Pst I digestion of Pvmsp-3β yielded statistically equivalent estimates of MOI in the two patient populations (2.04 ± 0.754 vs. 1.936 ± 0.882; P > 0.05) (Table 4). Although this amplification/digestion assay yielded larger estimates of MOI, it proved poorer in differentiating MOI among the two population samples. Restricting the analysis to adults yielded a similarly non-significant result (2.072 ± 0.793 vs. 1.897 ± 0.864, P > 0.05).

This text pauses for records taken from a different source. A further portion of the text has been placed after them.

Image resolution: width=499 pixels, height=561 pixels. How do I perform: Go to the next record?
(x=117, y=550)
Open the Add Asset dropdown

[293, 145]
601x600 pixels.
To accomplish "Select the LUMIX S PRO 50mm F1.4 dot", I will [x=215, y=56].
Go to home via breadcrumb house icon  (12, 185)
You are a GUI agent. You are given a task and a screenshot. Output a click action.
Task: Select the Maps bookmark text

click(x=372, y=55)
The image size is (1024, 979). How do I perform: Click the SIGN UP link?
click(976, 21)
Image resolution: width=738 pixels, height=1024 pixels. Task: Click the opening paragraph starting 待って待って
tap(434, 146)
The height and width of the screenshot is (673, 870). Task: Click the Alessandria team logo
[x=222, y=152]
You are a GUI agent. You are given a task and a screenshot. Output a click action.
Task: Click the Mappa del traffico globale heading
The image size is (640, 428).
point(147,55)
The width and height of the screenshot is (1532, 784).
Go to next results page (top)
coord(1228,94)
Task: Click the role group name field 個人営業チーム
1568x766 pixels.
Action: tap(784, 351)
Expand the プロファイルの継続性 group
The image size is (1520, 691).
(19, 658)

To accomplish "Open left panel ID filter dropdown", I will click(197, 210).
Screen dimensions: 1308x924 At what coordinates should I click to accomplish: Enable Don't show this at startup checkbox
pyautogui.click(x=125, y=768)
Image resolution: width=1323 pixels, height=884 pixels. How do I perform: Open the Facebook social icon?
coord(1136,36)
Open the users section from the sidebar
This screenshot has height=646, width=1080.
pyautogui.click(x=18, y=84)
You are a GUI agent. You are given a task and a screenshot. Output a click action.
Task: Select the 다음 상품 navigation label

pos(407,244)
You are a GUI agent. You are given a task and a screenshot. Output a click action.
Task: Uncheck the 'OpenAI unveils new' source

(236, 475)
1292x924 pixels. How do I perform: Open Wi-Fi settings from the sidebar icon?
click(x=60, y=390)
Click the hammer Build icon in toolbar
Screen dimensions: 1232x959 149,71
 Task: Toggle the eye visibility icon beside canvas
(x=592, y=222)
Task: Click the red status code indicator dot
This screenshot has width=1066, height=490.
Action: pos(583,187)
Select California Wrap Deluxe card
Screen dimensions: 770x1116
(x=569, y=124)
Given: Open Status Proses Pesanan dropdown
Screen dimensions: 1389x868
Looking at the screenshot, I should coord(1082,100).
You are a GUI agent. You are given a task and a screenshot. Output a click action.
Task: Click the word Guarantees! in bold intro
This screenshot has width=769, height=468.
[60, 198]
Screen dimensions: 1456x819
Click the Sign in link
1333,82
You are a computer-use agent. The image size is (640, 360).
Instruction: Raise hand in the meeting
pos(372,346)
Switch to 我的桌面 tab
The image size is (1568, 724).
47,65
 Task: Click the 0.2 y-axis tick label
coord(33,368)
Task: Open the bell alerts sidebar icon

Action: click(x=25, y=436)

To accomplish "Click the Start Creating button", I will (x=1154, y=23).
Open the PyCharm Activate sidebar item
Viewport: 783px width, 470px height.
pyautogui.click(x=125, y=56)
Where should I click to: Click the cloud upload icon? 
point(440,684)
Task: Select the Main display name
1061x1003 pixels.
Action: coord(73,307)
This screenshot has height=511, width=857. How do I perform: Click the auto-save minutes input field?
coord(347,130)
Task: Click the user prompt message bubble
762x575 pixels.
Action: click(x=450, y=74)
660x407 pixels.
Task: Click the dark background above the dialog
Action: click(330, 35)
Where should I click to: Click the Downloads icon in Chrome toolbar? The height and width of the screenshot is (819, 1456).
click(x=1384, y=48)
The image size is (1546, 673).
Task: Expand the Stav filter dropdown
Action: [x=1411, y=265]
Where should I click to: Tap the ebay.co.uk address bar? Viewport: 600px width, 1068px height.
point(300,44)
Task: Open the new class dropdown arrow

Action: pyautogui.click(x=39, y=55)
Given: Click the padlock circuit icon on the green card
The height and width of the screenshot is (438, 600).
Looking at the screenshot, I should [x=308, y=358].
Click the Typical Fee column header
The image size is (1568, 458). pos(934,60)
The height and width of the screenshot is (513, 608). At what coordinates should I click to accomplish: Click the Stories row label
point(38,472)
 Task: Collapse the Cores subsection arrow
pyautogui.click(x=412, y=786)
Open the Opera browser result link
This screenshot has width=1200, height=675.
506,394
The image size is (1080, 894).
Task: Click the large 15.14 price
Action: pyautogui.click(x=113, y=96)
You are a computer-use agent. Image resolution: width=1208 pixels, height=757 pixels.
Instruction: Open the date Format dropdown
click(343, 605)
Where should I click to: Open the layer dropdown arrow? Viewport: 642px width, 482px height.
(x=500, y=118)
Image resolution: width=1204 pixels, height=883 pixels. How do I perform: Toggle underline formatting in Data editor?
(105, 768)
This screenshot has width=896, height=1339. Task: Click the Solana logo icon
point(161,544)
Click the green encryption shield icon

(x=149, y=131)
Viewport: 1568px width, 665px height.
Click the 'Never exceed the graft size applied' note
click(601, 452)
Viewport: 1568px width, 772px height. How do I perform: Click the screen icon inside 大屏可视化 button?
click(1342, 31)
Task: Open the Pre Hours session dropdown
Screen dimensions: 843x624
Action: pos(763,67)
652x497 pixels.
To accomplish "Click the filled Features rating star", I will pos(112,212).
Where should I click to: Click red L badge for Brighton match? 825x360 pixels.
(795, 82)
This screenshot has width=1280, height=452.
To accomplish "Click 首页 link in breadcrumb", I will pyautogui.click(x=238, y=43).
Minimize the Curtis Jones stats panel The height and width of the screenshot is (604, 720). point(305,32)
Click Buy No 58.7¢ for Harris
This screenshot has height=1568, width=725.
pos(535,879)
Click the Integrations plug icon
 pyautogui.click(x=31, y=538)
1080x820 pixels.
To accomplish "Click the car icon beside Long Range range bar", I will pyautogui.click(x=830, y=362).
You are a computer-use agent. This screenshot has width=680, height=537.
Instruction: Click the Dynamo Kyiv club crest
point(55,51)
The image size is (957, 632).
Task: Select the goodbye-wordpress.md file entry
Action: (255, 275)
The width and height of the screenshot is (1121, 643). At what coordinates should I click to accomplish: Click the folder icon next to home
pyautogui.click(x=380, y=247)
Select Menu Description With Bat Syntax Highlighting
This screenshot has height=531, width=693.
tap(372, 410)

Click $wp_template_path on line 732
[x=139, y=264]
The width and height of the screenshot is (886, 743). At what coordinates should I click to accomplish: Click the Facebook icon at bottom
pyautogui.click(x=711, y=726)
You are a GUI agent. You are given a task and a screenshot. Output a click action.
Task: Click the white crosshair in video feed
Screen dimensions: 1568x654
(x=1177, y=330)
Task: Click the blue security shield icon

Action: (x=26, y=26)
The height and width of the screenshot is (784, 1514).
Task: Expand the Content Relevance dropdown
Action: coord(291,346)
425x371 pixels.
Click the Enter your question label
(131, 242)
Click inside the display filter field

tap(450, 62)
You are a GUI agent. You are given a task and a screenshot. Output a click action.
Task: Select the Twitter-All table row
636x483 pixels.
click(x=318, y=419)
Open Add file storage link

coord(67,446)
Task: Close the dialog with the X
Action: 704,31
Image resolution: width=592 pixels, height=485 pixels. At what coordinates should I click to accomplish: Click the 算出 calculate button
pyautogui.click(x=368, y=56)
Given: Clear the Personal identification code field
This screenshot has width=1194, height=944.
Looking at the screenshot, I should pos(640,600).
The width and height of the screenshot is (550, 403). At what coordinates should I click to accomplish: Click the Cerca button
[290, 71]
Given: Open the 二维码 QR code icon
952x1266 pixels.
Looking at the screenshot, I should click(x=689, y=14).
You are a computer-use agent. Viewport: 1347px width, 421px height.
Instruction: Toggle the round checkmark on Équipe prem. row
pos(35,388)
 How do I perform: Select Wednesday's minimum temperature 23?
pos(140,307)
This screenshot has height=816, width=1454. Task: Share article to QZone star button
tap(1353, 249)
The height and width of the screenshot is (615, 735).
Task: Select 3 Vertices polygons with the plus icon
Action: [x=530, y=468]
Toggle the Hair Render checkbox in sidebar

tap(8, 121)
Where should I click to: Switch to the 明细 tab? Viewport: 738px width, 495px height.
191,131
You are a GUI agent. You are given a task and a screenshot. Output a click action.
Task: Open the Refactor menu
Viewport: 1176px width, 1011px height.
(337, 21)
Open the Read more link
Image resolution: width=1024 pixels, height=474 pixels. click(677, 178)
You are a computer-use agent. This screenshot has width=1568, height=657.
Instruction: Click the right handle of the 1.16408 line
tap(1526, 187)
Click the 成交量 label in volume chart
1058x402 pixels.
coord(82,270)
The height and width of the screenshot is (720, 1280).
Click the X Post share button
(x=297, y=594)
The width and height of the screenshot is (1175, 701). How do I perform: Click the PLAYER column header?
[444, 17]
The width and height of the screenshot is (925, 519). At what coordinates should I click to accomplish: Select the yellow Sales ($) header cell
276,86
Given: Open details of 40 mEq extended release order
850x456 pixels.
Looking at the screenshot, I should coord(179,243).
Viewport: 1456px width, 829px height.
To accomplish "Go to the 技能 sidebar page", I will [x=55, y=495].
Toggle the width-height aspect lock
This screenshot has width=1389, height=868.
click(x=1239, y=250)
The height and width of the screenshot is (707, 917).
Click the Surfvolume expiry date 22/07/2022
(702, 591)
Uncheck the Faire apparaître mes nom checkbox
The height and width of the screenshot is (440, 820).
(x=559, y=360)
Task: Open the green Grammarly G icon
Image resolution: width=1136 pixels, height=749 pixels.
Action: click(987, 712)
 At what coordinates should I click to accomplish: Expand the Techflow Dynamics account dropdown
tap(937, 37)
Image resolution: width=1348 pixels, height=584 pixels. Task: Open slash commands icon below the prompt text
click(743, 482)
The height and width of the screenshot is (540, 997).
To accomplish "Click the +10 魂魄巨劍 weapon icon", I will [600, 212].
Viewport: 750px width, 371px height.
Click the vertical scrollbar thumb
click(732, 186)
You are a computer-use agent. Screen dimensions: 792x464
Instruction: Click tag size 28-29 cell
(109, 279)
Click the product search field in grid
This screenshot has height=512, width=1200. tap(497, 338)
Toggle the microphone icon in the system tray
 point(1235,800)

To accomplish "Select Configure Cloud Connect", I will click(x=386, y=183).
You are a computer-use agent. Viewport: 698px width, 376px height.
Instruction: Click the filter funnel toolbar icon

Parasite genetic diversity illuminates the dynamics of malaria transmission and the fate of control efforts. Malaria eradication remains a public health goal, so a better understanding of malaria transmission dynamics and population genetics is essential. Laiza and Myitsone are hot spots of P. vivax transmission along the China–Myanmar border . Despite their proximity, we lack knowledge about the impact of control measures on parasite populations from these two areas. Thus, regional assessments will provide needed information on local epidemiological conditions to guide targeted malaria elimination efforts . Here, we simultaneously characterized variations in Pvmsp-3α and Pvmsp-3β among P. vivax populations from two adjacent areas (Laiza and Myitsone) of Kachin State, Myanmar. The results showed different patterns and degrees of genetic diversity in the two populations. The higher genetic diversity of parasites from Myitsone suggested a higher level of malaria transmission there.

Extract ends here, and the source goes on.